(Required tasks)
a) In the convolution notebook below, which colormap is passed to imshow when the images are displayed?
b) Translate this sentence from the convolution notebook below into Spanish: "In the future, we'll apply more than 1 filter at the same time."
c) Carry on writing the convolution notebook below from the point where it stops.
--- START OF Excerpted text ---
In [1]:
import torch
from torch import nn
import torch.nn.functional as F
import torchvision as tv

from PIL import Image
import requests
from io import BytesIO

import matplotlib.pyplot as plt

In [2]:
url = 'https://media.istockphoto.com/vectors/chess-silhouettes-vector-id165635822?b=1&k=20&m=165635822&s=612x612&w=0&h=pmf6FVa--nzyWCKb0SyTkIi3xdaHaamJuaR-FIjw1iI='
response = requests.get(url)
img = Image.open(BytesIO(response.content)).convert('L')
img

In [3]:
to_tensor = tv.transforms.ToTensor()
to_image = tv.transforms.ToPILImage()

In [4]:
img_tensor = (
    to_tensor(img) # Convert to tensor
    .unsqueeze(0) # Add a batch dimension
    / 255. # Scale between 0 and 1.
)
img_tensor.shape

In [5]:
vertical_filter = (
    torch.tensor([
    [1., 0, -1],
    [1., 0, -1],
    [1., 0, -1],
    ]) # This part is the vertical filter
    .unsqueeze(0) # Add a dimension for the number of filters (1). In the future, we'll apply more than 1 filter at the same time.
    .unsqueeze(0) # Add a dimension for the batch size (1)
)

In [6]:
vert_output = F.conv2d(img_tensor, vertical_filter).squeeze()
vert_image = to_image(vert_output)

In [7]:
fig, axes = plt.subplots(1, 2, figsize=(20, 10))
axes[0].imshow(img, cmap='Greys_r')
axes[0].set_title('Original greyscale image')
axes[1].imshow(vert_image, cmap='Greys_r')
--- END OF Excerpted text ---
--- START OF Given information ---
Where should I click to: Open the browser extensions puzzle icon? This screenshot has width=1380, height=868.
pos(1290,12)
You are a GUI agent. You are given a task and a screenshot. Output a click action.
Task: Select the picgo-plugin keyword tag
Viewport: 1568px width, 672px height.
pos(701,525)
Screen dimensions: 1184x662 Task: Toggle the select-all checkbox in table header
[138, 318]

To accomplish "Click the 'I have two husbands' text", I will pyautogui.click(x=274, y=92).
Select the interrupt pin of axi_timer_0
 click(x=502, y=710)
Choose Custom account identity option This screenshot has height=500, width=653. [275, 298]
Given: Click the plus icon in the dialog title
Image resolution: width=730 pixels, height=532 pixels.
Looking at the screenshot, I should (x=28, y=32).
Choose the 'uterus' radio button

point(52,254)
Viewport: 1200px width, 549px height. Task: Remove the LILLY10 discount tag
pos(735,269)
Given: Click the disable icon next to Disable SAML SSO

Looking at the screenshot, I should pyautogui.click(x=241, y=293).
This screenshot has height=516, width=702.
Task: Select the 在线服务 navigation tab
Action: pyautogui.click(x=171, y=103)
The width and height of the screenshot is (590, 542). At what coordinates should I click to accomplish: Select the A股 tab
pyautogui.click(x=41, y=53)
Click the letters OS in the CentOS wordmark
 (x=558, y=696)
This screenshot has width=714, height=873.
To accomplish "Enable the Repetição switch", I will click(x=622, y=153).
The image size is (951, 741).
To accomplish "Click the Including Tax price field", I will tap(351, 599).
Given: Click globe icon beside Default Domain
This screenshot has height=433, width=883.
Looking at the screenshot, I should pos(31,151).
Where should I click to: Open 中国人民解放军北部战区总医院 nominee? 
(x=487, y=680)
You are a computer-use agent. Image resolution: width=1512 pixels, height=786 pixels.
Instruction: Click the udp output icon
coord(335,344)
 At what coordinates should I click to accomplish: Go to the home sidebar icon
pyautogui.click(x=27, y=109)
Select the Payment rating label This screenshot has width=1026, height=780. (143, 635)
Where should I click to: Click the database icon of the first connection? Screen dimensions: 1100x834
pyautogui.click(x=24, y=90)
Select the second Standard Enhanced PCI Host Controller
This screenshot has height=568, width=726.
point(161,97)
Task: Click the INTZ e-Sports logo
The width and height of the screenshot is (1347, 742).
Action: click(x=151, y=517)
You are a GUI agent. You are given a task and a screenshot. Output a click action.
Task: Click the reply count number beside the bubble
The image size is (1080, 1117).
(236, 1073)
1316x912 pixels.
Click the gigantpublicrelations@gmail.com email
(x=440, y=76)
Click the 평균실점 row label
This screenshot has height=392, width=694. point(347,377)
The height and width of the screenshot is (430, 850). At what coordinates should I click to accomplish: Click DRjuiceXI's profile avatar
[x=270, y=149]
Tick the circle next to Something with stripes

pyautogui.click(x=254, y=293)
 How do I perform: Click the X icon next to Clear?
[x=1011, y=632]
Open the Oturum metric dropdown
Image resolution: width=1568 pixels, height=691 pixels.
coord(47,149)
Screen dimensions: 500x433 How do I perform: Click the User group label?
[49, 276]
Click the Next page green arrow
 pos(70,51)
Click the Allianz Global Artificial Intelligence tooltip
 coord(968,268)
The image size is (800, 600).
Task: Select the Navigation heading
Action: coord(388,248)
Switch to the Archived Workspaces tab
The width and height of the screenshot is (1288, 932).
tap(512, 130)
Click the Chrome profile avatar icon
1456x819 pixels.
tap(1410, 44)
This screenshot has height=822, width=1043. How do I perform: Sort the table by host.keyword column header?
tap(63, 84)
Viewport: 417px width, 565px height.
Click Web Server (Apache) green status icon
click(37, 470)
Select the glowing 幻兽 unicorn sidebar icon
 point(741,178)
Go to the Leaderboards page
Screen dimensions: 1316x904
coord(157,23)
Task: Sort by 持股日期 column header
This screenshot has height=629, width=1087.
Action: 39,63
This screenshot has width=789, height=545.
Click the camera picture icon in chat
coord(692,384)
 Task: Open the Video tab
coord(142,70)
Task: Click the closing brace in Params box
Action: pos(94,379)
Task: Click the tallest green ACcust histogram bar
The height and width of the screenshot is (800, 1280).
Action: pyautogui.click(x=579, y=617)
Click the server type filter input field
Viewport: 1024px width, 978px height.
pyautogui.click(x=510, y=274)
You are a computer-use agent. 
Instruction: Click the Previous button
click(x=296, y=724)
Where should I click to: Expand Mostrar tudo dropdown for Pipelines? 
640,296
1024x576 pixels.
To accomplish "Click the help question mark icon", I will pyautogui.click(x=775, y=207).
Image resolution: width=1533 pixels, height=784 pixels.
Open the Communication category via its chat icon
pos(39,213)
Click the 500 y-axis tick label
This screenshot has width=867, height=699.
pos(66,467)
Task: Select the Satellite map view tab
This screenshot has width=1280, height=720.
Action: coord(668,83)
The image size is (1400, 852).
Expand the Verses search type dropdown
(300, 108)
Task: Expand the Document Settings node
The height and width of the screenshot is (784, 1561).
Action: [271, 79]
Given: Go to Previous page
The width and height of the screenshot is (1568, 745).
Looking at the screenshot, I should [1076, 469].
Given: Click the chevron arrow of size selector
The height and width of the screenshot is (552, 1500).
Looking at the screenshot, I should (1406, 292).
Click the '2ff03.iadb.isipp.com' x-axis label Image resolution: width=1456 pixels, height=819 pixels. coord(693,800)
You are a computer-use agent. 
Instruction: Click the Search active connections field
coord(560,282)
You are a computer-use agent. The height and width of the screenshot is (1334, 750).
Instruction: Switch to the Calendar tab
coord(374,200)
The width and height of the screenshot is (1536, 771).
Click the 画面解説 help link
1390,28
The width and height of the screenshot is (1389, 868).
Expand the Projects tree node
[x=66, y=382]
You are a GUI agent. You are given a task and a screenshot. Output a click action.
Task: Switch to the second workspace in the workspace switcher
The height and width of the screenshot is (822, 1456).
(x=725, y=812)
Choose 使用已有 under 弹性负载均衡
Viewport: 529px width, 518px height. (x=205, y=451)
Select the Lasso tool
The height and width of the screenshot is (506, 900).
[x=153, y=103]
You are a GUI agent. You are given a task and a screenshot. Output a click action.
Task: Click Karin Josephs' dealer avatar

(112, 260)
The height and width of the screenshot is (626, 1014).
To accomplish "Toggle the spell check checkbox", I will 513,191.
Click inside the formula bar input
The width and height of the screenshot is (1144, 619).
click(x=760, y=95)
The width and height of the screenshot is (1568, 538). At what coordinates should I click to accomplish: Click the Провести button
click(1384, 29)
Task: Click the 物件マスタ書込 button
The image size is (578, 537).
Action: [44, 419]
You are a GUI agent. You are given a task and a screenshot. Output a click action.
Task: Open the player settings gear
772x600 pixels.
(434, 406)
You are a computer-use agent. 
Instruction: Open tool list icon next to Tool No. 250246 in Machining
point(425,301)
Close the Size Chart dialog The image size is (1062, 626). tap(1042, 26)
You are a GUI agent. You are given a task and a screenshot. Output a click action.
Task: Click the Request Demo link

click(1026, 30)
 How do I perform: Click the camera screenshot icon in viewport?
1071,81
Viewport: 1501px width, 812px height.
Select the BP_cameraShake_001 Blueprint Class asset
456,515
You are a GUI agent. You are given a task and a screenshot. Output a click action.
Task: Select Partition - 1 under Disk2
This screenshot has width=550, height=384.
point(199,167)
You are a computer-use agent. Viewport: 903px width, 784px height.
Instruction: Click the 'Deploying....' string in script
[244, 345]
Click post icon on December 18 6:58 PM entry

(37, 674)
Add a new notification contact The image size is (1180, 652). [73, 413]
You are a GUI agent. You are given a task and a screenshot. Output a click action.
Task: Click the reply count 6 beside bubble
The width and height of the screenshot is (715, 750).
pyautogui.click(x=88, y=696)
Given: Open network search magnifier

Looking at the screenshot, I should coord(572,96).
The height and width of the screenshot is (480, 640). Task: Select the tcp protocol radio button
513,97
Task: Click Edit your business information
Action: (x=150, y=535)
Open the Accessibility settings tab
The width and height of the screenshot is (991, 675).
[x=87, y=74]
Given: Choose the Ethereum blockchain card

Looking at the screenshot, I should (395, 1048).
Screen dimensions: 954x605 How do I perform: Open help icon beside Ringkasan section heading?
--- END OF Given information ---
(Answers per task)
a) 'Greys_r'

b) En el futuro, aplicaremos más de 1 filtro al mismo tiempo.

c)
axes[1].set_title('Feature map of vertical filter')
for ax in axes:
    ax.set_xticks([])
    ax.set_yticks([])
fig.tight_layout()

# Exercise 10.1

Use what you learned in this lesson to create a **horizontal** feature map.
The result of this exercise should be an edge detector that detects the top edges of the chess pieces and squares on the board.

Then, use the `F.conv2d` to apply the filter.

<!-- startquestion -->

In [8]:
# Your code here
horizontal_filter = ...

horizontal_tensor = ...
horizontal_image = ...

In [10]:
assert horizontal_filter.ndim == 4

In [11]:
fig, axes = plt.subplots(1, 2, figsize=(20, 10))
axes[0].imshow(img, cmap='Greys_r')
axes[0].set_title('Original greyscale image')
axes[1].imshow(horizontal_image, cmap='Greys_r')
axes[1].set_title('Feature map of horizontal filter')
for ax in axes:
    ax.set_xticks([])
    ax.set_yticks([])
fig.tight_layout()

In [12]:
two_filters = torch.cat([vertical_filter, horizontal_filter], dim=0)
two_filters.shape

In [13]:
two_filter_output = F.conv2d(img_tensor, two_filters)
two_filter_output.shape

In [14]:
# unpack the filters into their own tensors
vert_output, horizontal_output = two_filter_output.squeeze()
# convert tensors to images
vert_image = to_image(vert_output.squeeze())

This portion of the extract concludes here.